If you have an expensive health condition, and you don’t know much about President Trump’s record on health care, then his Tuesday night State of the Union address was reassuring.
“I have also made an ironclad pledge to American families,” Trump claimed. “We will always protect patients with preexisting conditions.”
The bad news for people with preexisting conditions is that this “ironclad pledge” is a lie. Trump and his administration have fought hard — in all three branches of government — to strip people with preexisting health conditions of the protections they enjoy under the Affordable Care Act. Indeed, if Trump has his way, those protections will cease to exist.
Obamacare provides that insurers in the individual health insurance market must cover people with preexisting conditions, and it forbids those insurers from charging higher premiums to people with such conditions — a practice known as “community rating.”
The executive branch cannot, acting on its own, eliminate community rating altogether. But the Trump administration has fought hard to undermine it. In 2018, for example, it handed down a rule expanding the use of short term insurance plans to that do not cover many services, and that may exclude people with preexisting conditions.
The mere existence of these plans can drive up premiums for people with expensive preexisting conditions, because these skimpy plans will lure healthy consumers away from more generous plans. That risks creating a segregated market. Healthy consumers will buy cheap, watered-down plans, while people with expensive medical conditions will be concentrated into much more expensive plans.

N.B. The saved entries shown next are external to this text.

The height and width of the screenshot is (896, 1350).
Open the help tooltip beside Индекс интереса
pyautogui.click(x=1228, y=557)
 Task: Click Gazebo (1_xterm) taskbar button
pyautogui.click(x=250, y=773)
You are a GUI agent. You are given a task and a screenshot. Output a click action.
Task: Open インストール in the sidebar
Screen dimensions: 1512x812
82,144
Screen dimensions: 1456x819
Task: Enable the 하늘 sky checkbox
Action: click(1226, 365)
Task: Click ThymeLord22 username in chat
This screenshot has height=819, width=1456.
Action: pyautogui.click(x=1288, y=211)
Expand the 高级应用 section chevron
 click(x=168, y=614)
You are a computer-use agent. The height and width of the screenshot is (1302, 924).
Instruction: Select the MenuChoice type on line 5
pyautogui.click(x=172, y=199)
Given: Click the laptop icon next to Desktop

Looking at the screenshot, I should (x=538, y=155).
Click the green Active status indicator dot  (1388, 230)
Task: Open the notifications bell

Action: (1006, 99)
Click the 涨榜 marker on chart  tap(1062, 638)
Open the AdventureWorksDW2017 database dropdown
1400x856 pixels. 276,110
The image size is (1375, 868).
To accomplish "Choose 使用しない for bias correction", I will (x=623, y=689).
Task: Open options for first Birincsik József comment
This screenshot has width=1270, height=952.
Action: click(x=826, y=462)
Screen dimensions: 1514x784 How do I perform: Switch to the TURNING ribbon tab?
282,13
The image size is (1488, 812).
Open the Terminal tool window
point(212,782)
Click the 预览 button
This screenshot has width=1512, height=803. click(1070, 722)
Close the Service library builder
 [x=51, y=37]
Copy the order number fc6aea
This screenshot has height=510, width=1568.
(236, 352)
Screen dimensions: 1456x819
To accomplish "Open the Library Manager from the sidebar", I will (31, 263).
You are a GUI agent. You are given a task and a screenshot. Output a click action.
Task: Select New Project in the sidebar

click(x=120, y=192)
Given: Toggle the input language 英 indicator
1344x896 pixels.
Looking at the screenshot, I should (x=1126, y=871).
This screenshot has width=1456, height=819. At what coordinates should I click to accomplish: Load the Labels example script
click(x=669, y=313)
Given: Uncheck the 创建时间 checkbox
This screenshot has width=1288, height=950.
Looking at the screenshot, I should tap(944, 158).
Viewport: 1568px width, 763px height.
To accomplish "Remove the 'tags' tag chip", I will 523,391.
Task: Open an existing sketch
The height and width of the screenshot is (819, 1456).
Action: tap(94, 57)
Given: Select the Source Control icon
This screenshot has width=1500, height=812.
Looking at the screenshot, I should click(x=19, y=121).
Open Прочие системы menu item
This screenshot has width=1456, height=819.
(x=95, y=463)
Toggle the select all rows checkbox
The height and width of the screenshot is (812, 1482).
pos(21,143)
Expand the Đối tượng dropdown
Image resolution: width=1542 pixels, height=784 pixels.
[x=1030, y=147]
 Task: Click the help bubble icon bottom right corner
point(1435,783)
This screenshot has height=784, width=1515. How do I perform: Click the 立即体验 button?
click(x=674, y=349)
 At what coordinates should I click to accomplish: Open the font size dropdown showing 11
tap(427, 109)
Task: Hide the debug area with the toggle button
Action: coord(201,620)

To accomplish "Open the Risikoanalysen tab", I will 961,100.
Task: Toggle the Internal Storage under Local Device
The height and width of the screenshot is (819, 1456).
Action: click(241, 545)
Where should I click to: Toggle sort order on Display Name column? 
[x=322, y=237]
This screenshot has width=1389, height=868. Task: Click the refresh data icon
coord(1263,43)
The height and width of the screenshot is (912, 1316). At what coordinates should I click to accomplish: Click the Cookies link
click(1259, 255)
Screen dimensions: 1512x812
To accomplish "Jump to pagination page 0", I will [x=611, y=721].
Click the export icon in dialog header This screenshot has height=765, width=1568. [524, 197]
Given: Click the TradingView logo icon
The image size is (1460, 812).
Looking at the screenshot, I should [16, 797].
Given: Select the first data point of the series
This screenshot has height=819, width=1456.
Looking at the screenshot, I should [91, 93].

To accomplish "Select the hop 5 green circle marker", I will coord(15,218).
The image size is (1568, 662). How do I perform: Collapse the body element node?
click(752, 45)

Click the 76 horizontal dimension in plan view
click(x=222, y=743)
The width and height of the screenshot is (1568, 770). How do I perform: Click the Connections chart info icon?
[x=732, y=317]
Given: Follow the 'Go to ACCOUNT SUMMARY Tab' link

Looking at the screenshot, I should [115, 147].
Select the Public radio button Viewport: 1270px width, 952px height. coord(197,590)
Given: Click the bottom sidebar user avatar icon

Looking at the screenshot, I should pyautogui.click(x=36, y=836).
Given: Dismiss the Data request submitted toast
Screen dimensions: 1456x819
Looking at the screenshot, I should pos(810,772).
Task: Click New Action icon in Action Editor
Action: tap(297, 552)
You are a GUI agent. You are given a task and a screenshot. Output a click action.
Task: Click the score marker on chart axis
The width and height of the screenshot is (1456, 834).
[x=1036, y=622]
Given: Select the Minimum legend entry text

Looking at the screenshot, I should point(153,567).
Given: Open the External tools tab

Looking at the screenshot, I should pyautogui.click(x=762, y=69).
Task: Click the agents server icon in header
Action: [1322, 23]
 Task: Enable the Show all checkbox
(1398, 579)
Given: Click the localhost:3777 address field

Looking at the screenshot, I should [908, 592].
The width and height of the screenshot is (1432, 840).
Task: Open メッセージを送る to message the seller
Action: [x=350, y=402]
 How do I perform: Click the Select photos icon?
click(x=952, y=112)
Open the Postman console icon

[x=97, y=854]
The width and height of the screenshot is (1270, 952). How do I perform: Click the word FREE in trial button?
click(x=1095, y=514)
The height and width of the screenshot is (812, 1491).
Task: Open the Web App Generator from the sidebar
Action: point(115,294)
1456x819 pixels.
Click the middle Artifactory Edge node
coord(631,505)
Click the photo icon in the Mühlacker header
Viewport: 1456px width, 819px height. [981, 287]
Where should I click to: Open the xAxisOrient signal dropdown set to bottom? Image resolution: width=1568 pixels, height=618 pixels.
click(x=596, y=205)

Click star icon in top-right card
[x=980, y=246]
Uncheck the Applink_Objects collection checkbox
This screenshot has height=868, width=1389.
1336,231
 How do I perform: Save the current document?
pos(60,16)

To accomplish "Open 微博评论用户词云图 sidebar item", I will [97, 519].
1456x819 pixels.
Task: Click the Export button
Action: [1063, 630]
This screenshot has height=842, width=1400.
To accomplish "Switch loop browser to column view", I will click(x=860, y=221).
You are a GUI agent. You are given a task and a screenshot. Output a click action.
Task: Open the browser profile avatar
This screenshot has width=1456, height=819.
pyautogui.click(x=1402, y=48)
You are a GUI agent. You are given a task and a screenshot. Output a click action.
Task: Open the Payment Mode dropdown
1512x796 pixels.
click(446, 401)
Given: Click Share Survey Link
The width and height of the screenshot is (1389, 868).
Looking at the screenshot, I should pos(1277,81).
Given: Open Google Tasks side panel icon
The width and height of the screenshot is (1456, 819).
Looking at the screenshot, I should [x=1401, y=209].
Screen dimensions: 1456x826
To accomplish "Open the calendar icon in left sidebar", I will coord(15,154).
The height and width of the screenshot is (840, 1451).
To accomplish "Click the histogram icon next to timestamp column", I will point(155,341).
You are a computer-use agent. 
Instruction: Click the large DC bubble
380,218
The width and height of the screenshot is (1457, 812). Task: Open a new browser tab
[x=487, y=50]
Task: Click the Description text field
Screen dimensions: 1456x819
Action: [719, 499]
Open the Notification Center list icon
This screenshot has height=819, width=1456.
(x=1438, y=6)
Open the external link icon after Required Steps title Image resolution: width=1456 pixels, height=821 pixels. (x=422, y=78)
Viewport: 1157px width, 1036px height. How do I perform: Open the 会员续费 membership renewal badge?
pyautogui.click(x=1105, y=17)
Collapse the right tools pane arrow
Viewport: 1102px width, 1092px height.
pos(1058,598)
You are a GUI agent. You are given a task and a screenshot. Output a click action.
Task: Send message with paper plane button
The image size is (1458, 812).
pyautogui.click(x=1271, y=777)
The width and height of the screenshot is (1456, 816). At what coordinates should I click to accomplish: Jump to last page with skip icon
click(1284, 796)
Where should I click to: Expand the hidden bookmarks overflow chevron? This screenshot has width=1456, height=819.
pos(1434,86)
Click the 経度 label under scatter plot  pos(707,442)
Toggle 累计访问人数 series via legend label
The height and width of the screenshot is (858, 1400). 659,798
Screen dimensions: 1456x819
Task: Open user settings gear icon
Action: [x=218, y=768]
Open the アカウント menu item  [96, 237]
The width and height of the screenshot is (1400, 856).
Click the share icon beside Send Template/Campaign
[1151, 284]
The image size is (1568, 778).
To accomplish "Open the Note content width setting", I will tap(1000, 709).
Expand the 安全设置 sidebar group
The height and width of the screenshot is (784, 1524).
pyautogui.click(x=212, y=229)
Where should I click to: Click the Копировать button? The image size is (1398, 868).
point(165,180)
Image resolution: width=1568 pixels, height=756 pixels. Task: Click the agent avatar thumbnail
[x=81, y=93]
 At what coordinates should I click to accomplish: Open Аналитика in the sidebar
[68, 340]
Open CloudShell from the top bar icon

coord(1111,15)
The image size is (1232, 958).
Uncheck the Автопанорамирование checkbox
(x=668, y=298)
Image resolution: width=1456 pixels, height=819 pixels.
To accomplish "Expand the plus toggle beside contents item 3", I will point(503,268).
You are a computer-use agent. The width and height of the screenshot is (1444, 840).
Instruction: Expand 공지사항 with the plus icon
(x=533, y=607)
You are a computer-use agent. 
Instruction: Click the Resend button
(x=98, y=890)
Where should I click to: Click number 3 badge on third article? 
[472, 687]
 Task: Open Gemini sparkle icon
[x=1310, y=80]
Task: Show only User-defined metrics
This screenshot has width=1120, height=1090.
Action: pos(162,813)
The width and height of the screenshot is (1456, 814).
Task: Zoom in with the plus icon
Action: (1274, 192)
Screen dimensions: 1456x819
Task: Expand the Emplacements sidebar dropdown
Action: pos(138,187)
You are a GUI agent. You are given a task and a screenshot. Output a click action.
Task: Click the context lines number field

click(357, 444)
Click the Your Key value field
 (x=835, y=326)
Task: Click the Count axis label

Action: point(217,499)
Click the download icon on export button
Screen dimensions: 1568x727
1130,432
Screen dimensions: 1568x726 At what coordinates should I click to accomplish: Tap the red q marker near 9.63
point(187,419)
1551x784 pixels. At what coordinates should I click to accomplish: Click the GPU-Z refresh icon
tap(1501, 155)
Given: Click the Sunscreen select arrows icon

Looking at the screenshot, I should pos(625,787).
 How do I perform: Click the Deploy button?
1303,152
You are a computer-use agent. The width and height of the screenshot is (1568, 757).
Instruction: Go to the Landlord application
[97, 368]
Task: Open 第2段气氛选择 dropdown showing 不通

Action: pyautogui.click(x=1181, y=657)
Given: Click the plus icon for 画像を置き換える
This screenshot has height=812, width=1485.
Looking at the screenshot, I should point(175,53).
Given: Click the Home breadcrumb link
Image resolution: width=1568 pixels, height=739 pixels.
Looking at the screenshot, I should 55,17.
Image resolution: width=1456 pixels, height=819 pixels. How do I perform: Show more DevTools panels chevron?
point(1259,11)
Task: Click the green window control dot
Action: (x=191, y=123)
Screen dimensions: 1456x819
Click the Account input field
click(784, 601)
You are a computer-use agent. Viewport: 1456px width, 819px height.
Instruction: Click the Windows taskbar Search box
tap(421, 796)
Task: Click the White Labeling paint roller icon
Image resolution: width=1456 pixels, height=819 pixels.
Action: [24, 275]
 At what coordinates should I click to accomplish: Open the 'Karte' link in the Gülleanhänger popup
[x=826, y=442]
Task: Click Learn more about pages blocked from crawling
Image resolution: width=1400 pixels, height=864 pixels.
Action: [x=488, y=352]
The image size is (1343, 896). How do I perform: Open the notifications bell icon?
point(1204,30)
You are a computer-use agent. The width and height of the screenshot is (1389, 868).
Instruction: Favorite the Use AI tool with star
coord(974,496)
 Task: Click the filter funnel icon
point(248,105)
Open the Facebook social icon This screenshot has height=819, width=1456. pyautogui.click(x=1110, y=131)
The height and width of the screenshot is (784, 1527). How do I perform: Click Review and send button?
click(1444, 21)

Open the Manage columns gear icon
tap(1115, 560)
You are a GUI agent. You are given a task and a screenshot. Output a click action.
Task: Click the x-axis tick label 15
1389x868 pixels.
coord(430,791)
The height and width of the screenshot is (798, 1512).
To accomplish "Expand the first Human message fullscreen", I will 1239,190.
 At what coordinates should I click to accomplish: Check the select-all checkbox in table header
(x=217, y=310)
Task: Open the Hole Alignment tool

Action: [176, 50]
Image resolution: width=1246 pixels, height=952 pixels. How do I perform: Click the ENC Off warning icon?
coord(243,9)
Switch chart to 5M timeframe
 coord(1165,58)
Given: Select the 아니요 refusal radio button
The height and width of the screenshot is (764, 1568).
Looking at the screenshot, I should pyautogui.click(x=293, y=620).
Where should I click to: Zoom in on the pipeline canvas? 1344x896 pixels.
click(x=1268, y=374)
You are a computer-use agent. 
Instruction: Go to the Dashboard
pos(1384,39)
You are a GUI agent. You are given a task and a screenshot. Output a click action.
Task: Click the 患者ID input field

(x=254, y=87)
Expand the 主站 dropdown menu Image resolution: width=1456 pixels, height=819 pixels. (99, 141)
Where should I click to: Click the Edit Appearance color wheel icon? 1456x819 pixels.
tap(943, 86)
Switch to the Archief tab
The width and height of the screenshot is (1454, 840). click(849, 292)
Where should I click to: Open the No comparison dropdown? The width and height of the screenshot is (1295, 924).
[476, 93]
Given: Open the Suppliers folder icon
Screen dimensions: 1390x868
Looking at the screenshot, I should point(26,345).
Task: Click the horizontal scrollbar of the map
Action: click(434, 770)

In Congress, meanwhile, Trump supported legislation seeking to repeal Obamacare or drastically water down its protections. One bill backed by Trump, the American Health Care Act, would have allowed many insurers to charge higher premiums — potentially prohibitively high premiums — to patients with preexisting conditions.
Meanwhile, the Trump administration is currently asking the courts to repeal Obamacare almost in its entirety. If the courts ultimately embrace the administration’s position, that will mean that all of Obamacare’s protections for people with preexisting conditions will be struck down.
Trump, it’s worth noting, has a history of claiming that he will protect Americans’ access to health care, then pushing policies that would strip health coverage from millions of Americans. He claimed in 2015, for example, to be the “first & only potential GOP candidate to state there will be no cuts to Social Security, Medicare & Medicaid,” but his 2020 budget proposal would cut Medicaid spending by $1.5 trillion over the next decade.